▶ **Page excerpt**:

= = = =

Uploaded image for project: 'Hadoop HDFS'
  1. Hadoop HDFS
  2. HDFS-9276

Failed to Update HDFS Delegation Token for long running application in HA mode

    Details

    • Type: Bug
    • Status: Resolved
    • Priority: Major
    • Resolution: Fixed
    • Affects Version/s: 2.7.1
    • Fix Version/s: 2.9.0, 3.0.0-alpha1, 2.8.2
    • Component/s: fs, ha, security
    • Labels:
      None
    • Hadoop Flags:
      Reviewed

      Description

      The Scenario is as follows:
      1. NameNode HA is enabled.
      2. Kerberos is enabled.
      3. HDFS Delegation Token (not Keytab or TGT) is used to communicate with NameNode.
      4. We want to update the HDFS Delegation Token for long running applicatons. HDFS Client will generate private tokens for each NameNode. When we update the HDFS Delegation Token, these private tokens will not be updated, which will cause token expired.

= = = =

▶ **Data extract**:

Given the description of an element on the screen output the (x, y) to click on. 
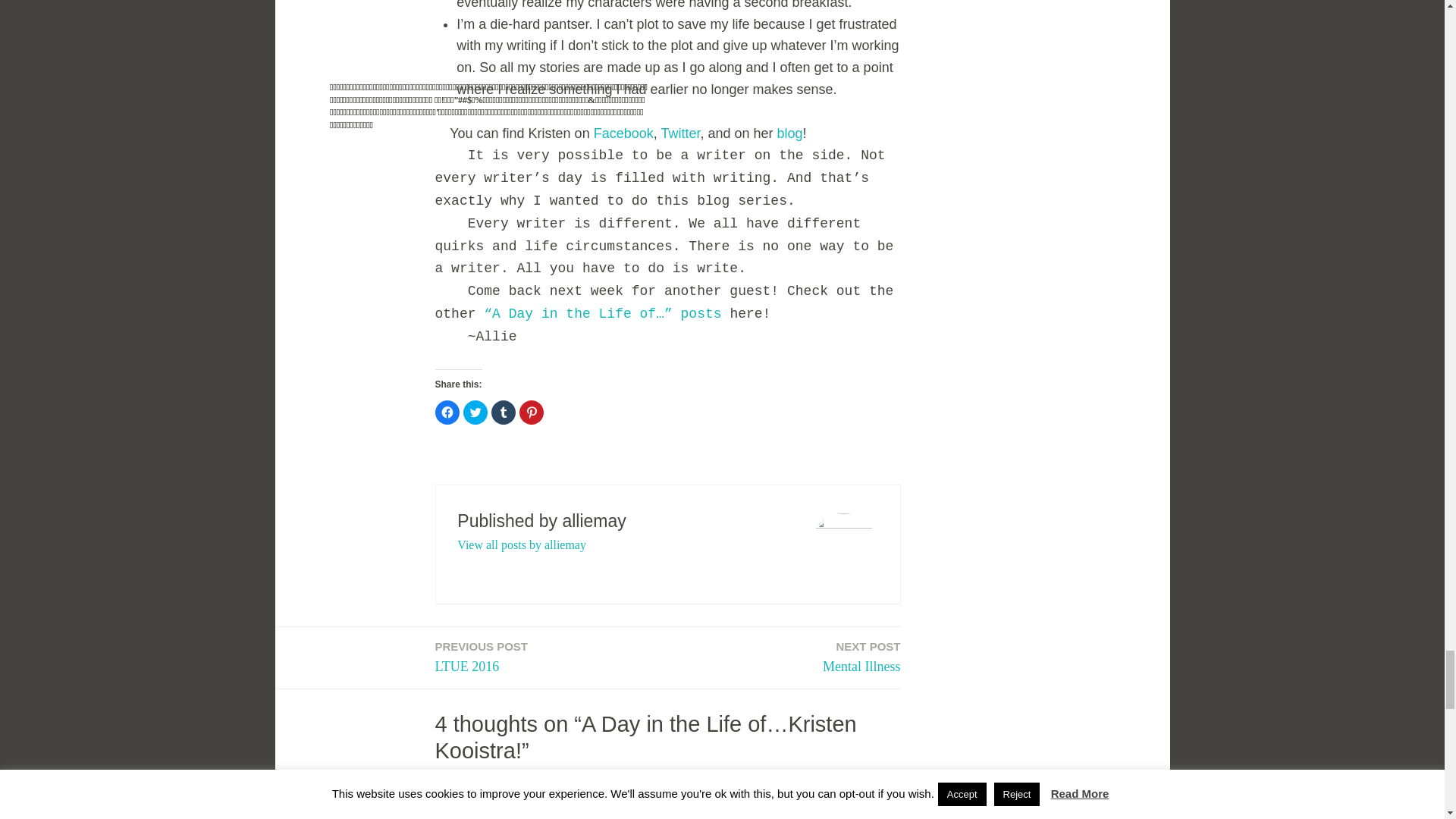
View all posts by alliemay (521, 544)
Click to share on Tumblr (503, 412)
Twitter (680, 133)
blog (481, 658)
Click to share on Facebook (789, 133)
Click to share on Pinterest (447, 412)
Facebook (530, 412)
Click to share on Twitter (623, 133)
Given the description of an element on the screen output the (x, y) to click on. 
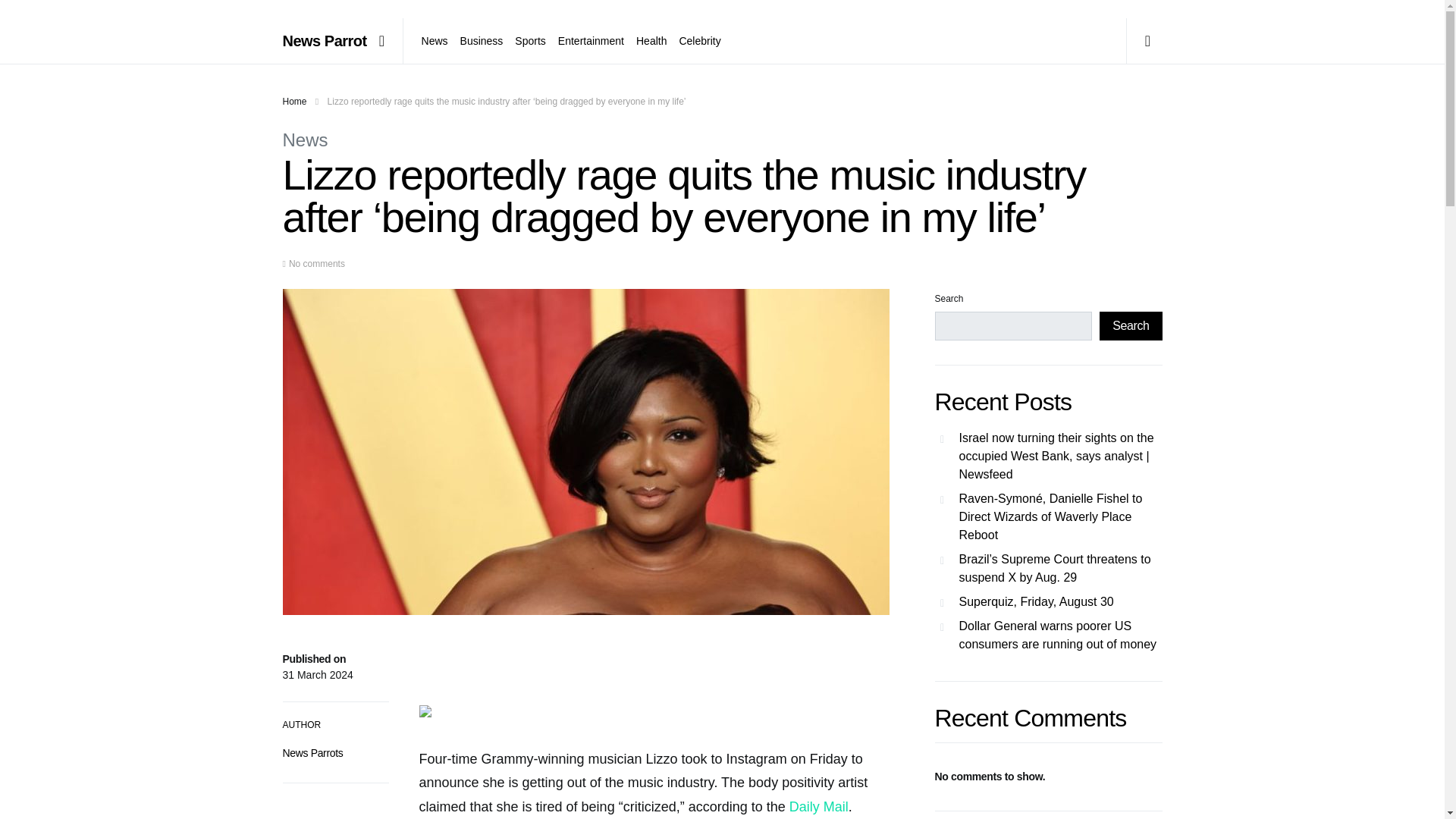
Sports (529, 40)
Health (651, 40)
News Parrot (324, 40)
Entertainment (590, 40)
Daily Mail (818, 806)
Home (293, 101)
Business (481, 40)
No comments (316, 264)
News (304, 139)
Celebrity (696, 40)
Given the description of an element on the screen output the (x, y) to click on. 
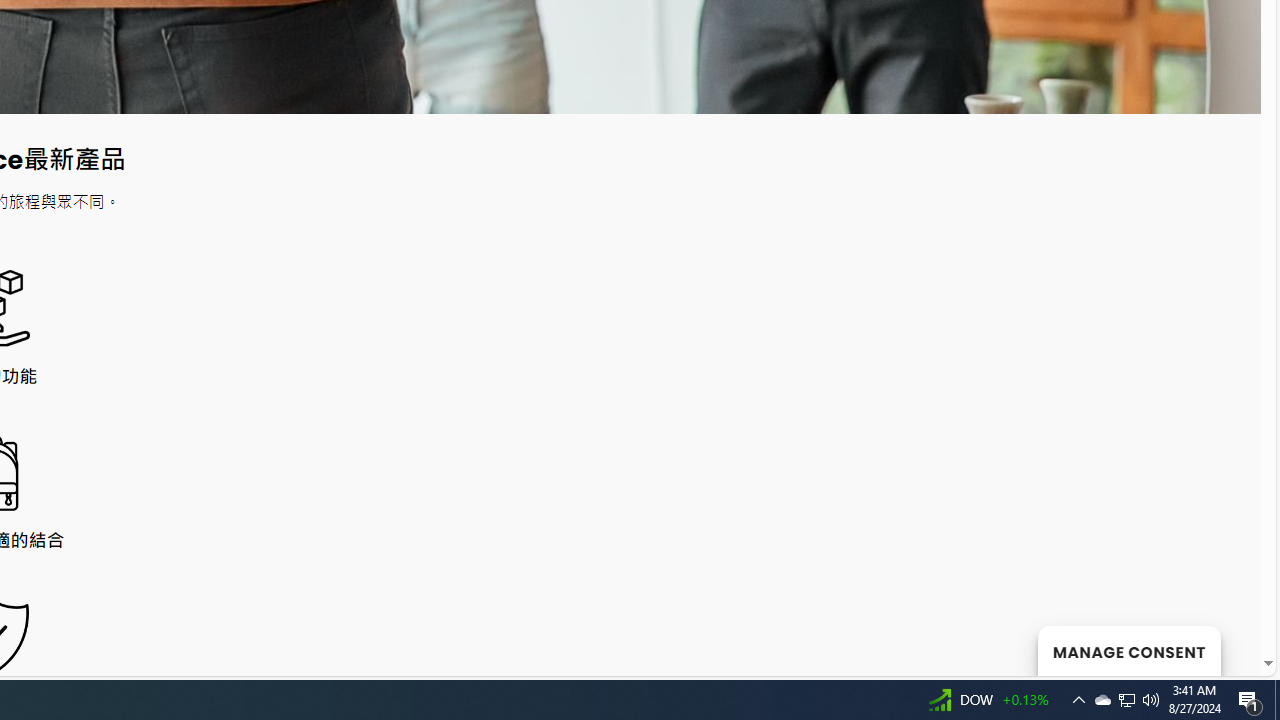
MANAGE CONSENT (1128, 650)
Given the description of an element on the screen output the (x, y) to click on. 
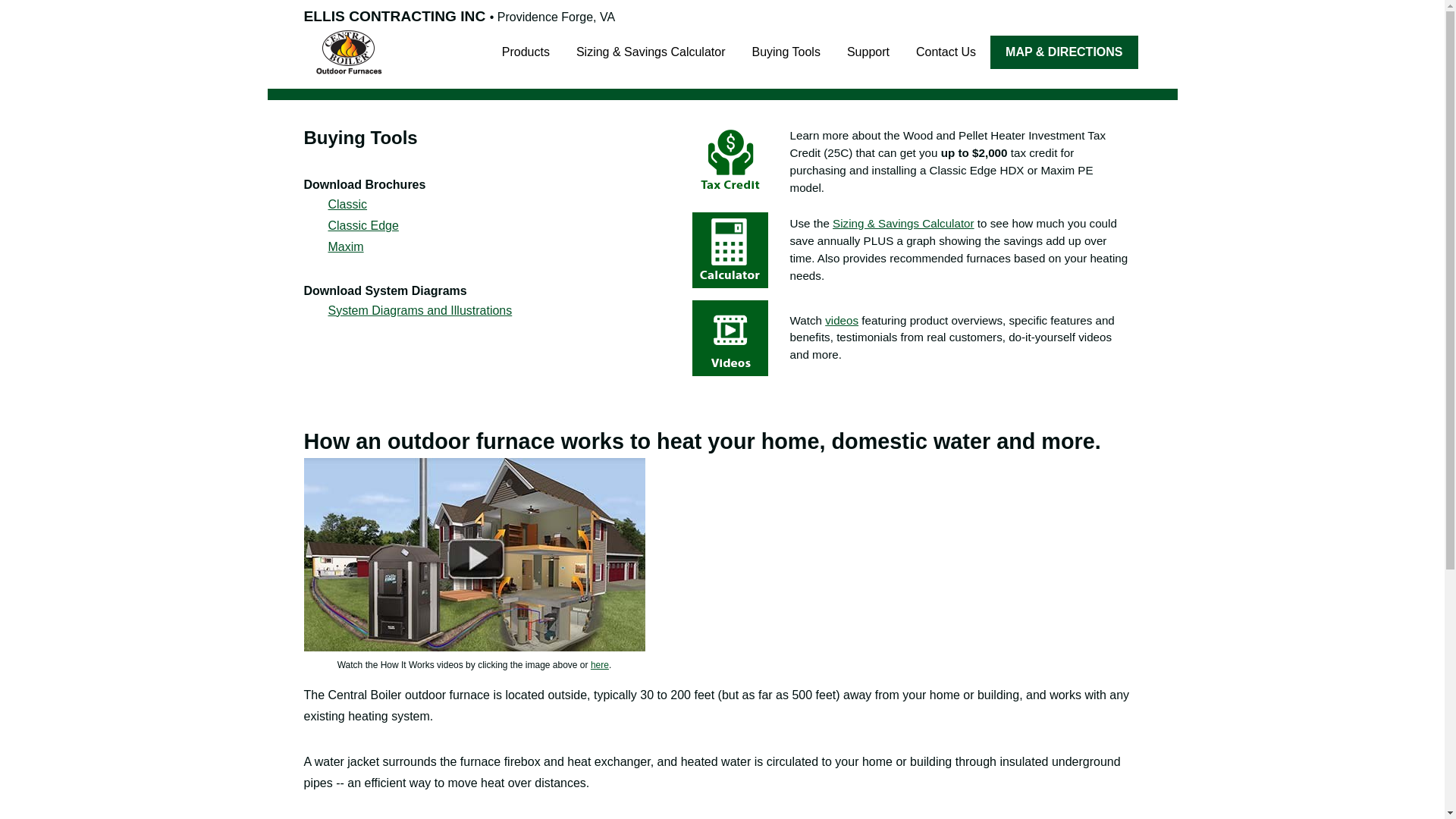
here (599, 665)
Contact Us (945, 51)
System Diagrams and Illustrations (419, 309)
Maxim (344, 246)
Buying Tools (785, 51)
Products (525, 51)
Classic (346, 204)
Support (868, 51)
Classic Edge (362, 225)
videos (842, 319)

= = = =

▶ **Required work**:
[a] Using the HDFS-9276 issue page, decide whether each of the following statements agrees with it, answering yes or no and quoting the deciding words: (i) the issue has been resolved; (ii) the bug affects version 2.8.2; (iii) in the scenario described, a Keytab is used to communicate with the NameNode.
[b] According to the HDFS-9276 issue page, which components does the issue involve?
[c] Proceed with the HDFS-9276 issue page, continuing from the point where it stops.

▶ **Answers**:
[a]
(i) Yes: "Status: Resolved"
(ii) No: "Affects Version/s: 2.7.1"
(iii) No: "HDFS Delegation Token (not Keytab or TGT) is used to communicate with NameNode."

[b] fs, ha, and security.

[c]
      This bug can be reproduced by the following program:

      import java.security.PrivilegedExceptionAction
      import org.apache.hadoop.conf.Configuration
      import org.apache.hadoop.fs.{FileSystem, Path}
      import org.apache.hadoop.security.UserGroupInformation
      
      object HadoopKerberosTest {
      
        def main(args: Array[String]): Unit = {
          val keytab = "/path/to/keytab/xxx.keytab"
          val principal = "xxx@ABC.COM"
      
          val creds1 = new org.apache.hadoop.security.Credentials()
          val ugi1 = UserGroupInformation.loginUserFromKeytabAndReturnUGI(principal, keytab)
          ugi1.doAs(new PrivilegedExceptionAction[Void] {
            // Get a copy of the credentials
            override def run(): Void = {
              val fs = FileSystem.get(new Configuration())
              fs.addDelegationTokens("test", creds1)
              null
            }
          })
      
          val ugi = UserGroupInformation.createRemoteUser("test")
          ugi.addCredentials(creds1)
          ugi.doAs(new PrivilegedExceptionAction[Void] {
            // Get a copy of the credentials
            override def run(): Void = {
              var i = 0
              while (true) {
                val creds1 = new org.apache.hadoop.security.Credentials()
                val ugi1 = UserGroupInformation.loginUserFromKeytabAndReturnUGI(principal, keytab)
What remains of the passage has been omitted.